Can you explain please?

Paul Randal says:

August 10, 2015 at 3:44 PM

They're the same thing. (And thanks!)

Jacob says:

September 9, 2015 at 9:19 PM

In relation to DOP, within a query plan your explanation suggests that once DOP is calculated it is fixed for the entire plan.

That is let's say DOP based on available threads etc. gets calculated at 4, does that mean all operators capable of parallelism will go parallel with 4 theads regardless of the operator cost? Or will some operators go more parallel than others with some not going parallel at all?

Also to add to my confusion you reference jonathan"s blog whose query pulls operator costs from already parallel plans, but isn't this largely irrelevant given it is the serial cost that dictates CTFP not the operator cost?

Hopefully you can clarify my confusion.

Paul Randal says:

September 13, 2015 at 11:04 PM

Once the DOP is fixed, operators can use up to (2 x DOP) + 1 threads during plan execution. DOP is set for each batch. Nope – using the costs from the parallel plan is just as good a way to set CTFP.

Jacob says:

September 14, 2015 at 9:57 AM

Thanks for the reply.

Does the 2*DOP + 1 come from Producers and Consumers, and you also say "up to" implying some operators go less parallel, based on cost I assume?

In terms of the parallel cost, I don't think that is correct see this post for example http://www.brentozar.com/archive/2014/11/sql-server-cost-threshold-for-parallelism/, to quote the relevant section:
"Behind the scenes, the optimizer is considering many possible plans. The Cost Threshold for Parallelism setting comes into play during that process and uses costs [namely serial cost] that you don’t see in the final plan."

Paul Randal says:

September 14, 2015 at 10:19 AM

It depends on the operator how many threads it will need. A simple scan might just use DOP + 1.

For the CTFP, Brent's saying the same as me – CTFP is based on the cost of a serial plan as to whether the optimizer produces a parallel plan or not.

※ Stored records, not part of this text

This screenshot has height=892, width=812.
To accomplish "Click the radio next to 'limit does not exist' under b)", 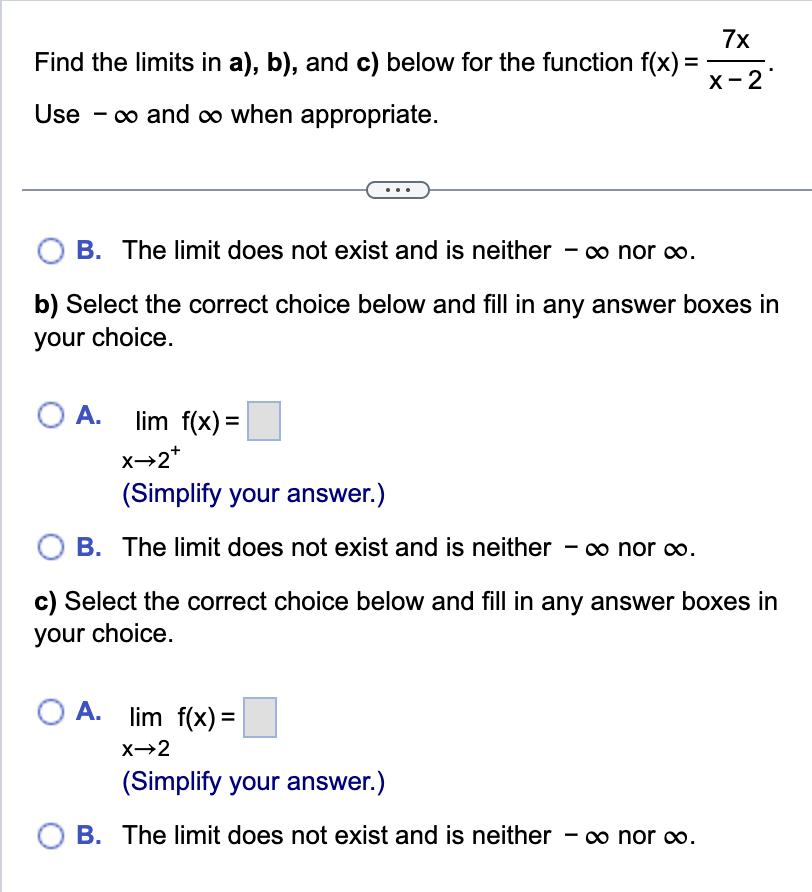I will [49, 547].
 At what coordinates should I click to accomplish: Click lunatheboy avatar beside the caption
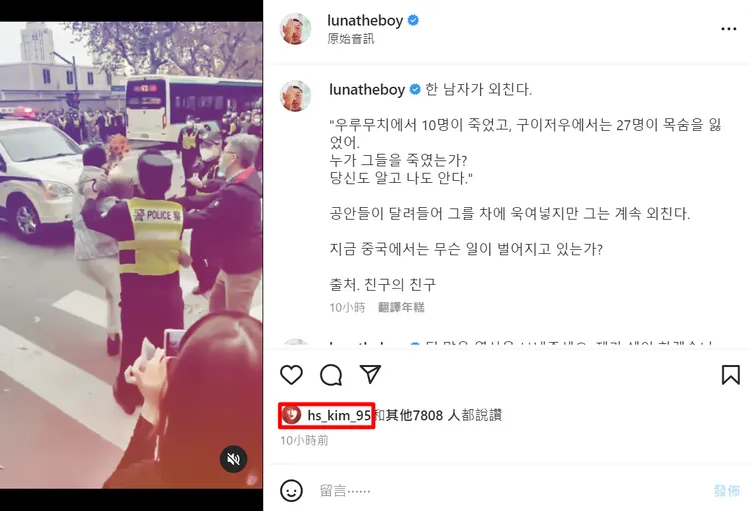point(295,96)
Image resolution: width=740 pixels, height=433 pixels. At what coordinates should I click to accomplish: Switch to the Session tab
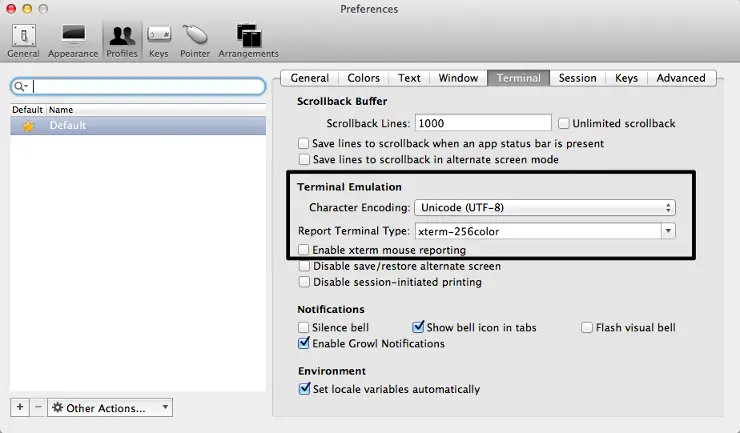(577, 78)
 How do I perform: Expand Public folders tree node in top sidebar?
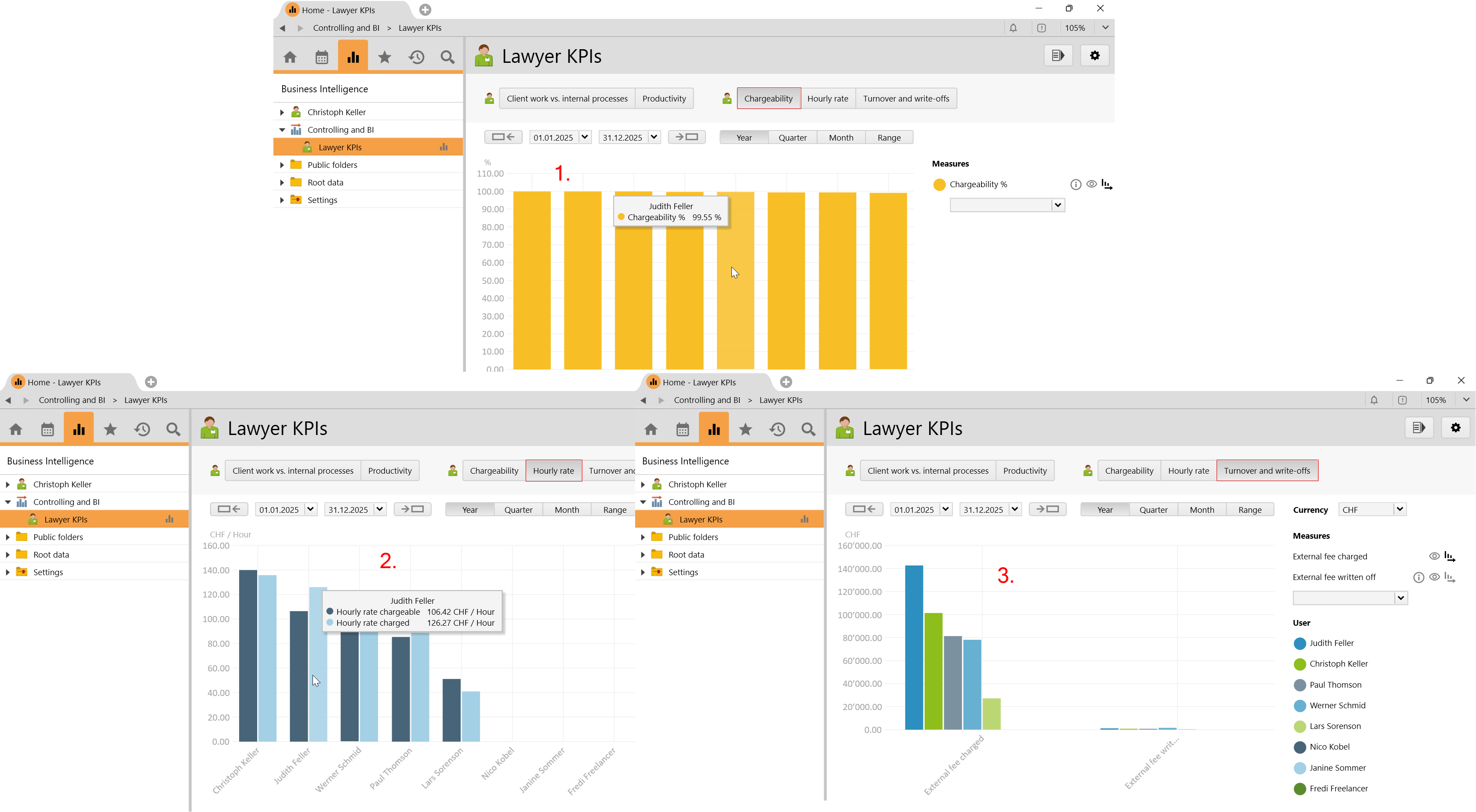(x=282, y=165)
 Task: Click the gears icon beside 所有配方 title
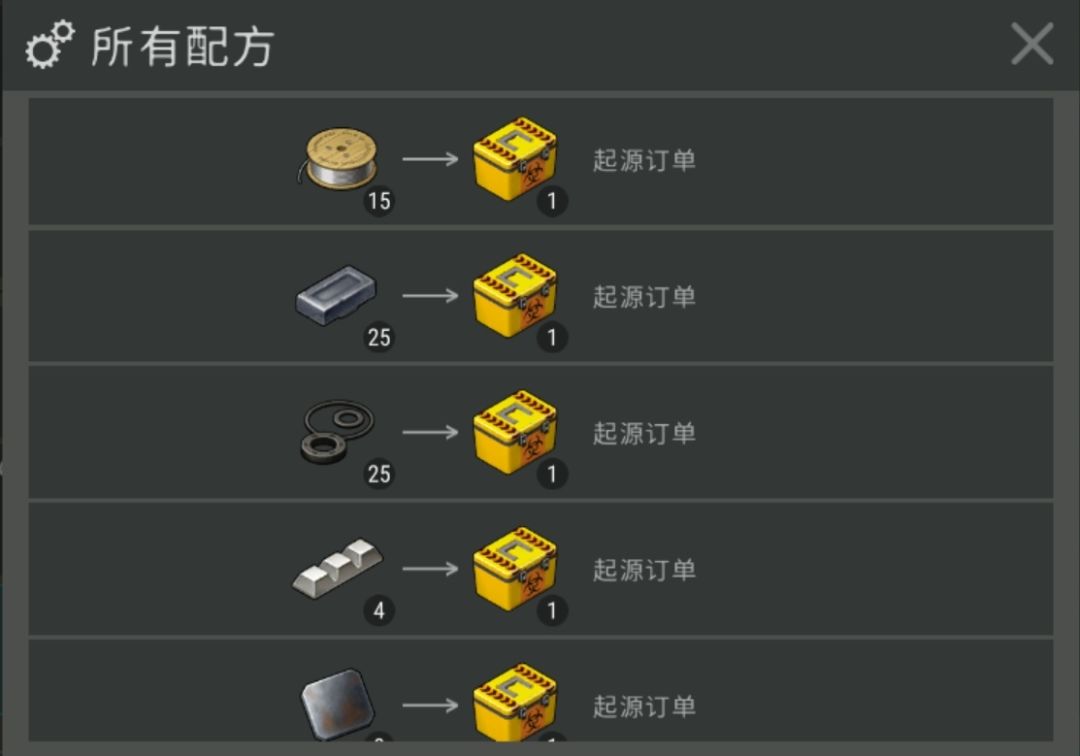[x=50, y=45]
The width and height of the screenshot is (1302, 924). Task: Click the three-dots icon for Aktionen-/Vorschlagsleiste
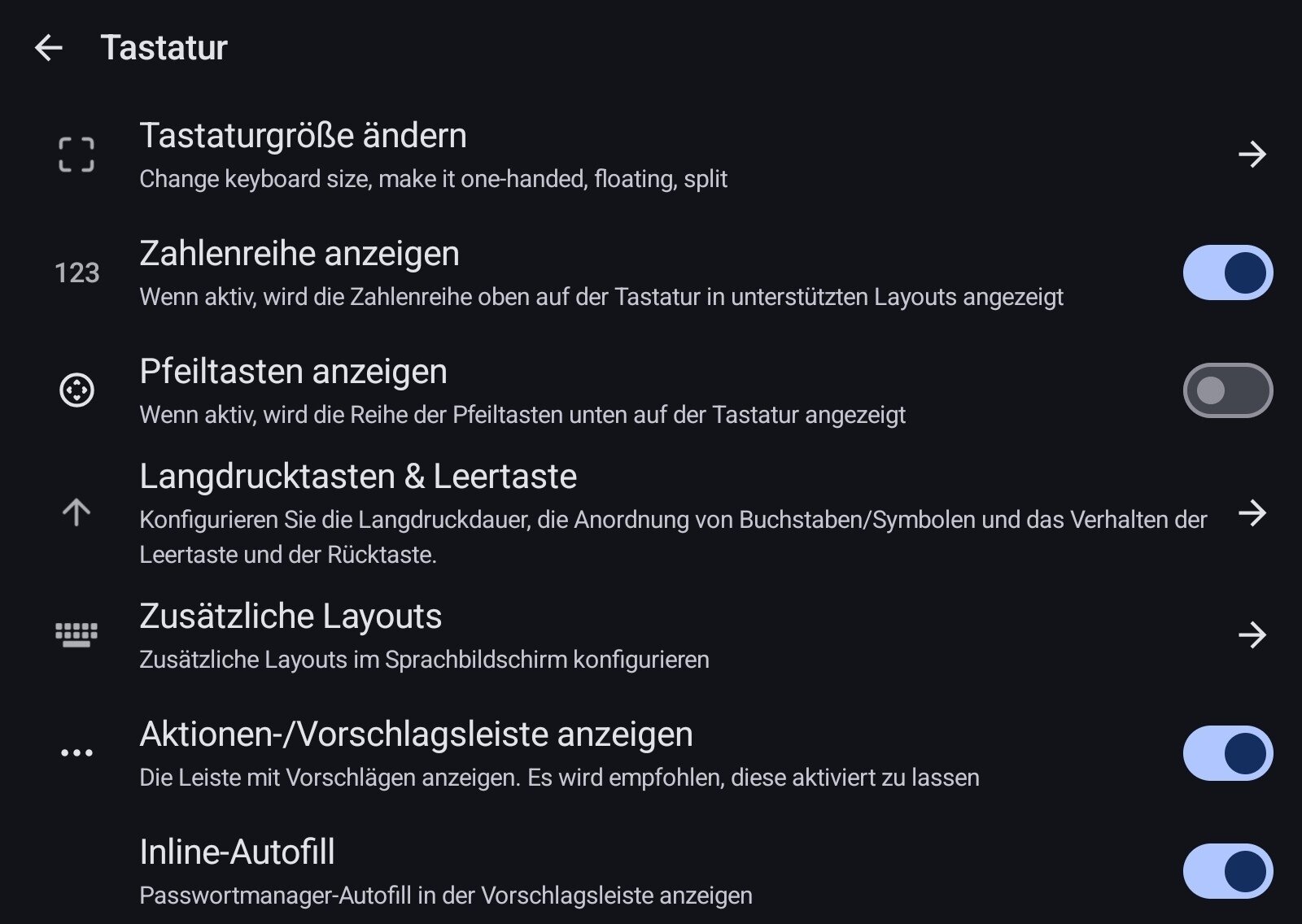(76, 753)
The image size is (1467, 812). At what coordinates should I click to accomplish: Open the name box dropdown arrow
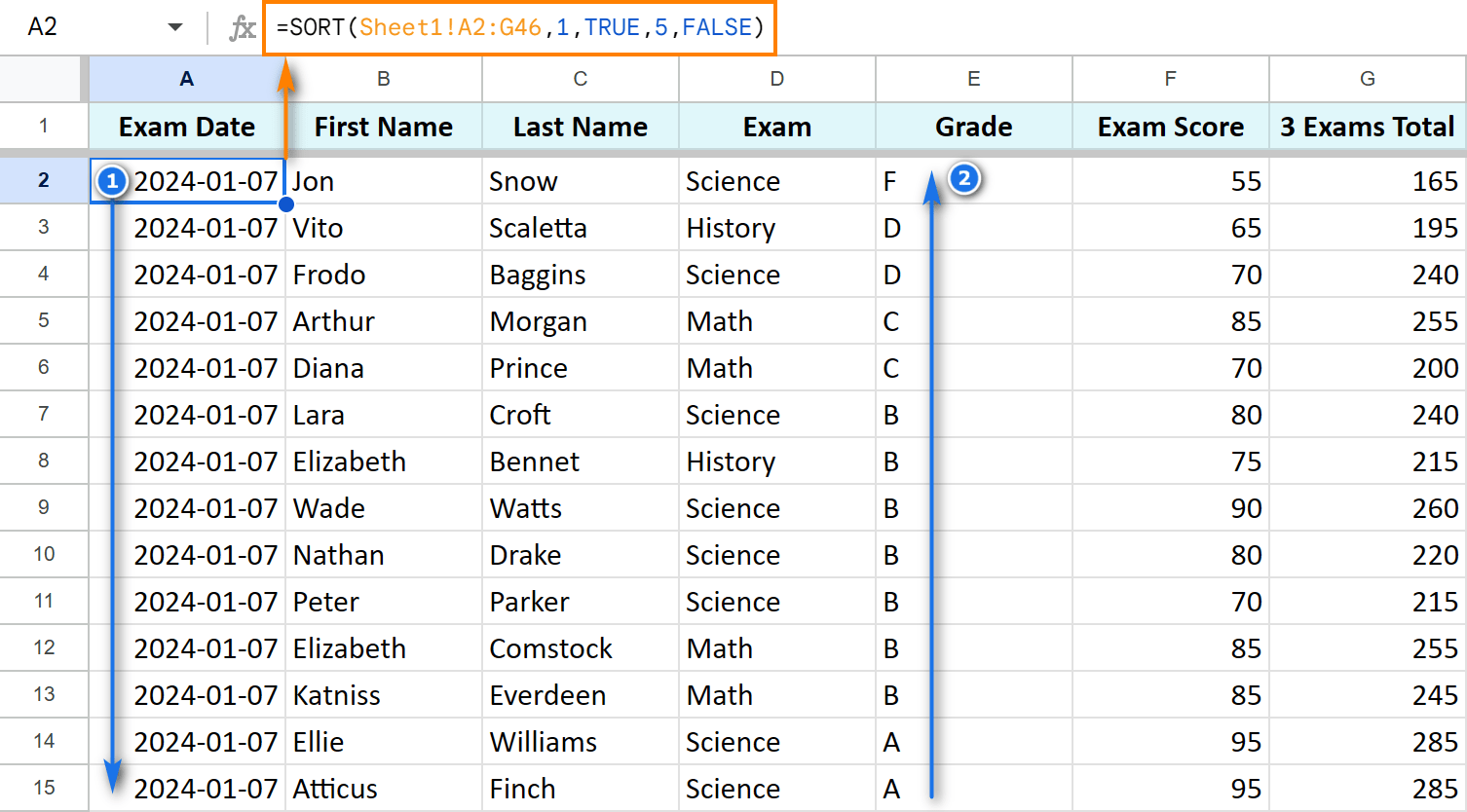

I and Jon are saying that you can tweak CTFP based on the costs from the parallel plan and it's good enough. You really have no choice, as there aren't any other costs you can get from plans in the plan cache that have already gone parallel.

Jacob says:

September 14, 2015 at 11:11 AM

Thanks Paul

Vasya says:

June 6, 2016 at 10:42 AM

Thanks for the post.

Is this the right way to do? – cxpacket is one of top waits on the server.
i determine, which queries face this wait type.
Then i run them several times with option (MAXDOP 1,2,4,8……etc) and set statistics time on.
To see wich degree of parallelism will work fastest. (Wa are talking about situation, when there is no table scan)
as i go from 1 to 8 CPU time increases and elapsed time decreases.
Should i use the sum of these two values to determine the best result?

Paul Randal says:

June 6, 2016 at 4:11 PM

It depends what you're trying to do. You need to pick the DOP that lets your overall workload perform best, but that's putting it very, very simplistically. Sounds like you need a higher DOP (without having any other info apart from what you've provided). No – don't sum them – they're different things. For a CPU-bound query, which it sounds like yours is, CPU time (the sum of all the time used by all processor cores) will increase as you allow more processor cores to be used. If that makes elapsed time decrease (which it will commonly do), and that helps the overall workload, that's a good thing. And of course, make sure that the query plan is actually what you'd expect for the T-SQL you're executing – just because it's running in parallel doesn't mean that a parallel plan is the most optimal.

Rupesh says:

December 29, 2017 at 9:04 AM

Hi Paul,

In my environment; MAXDOP was set to 4 and the 16vCPU are there. My question is that when i am firing a insert statement in a database it is taking total 21 threads. As per the baove explanation the total no of thread should be 9(2*DOP+1).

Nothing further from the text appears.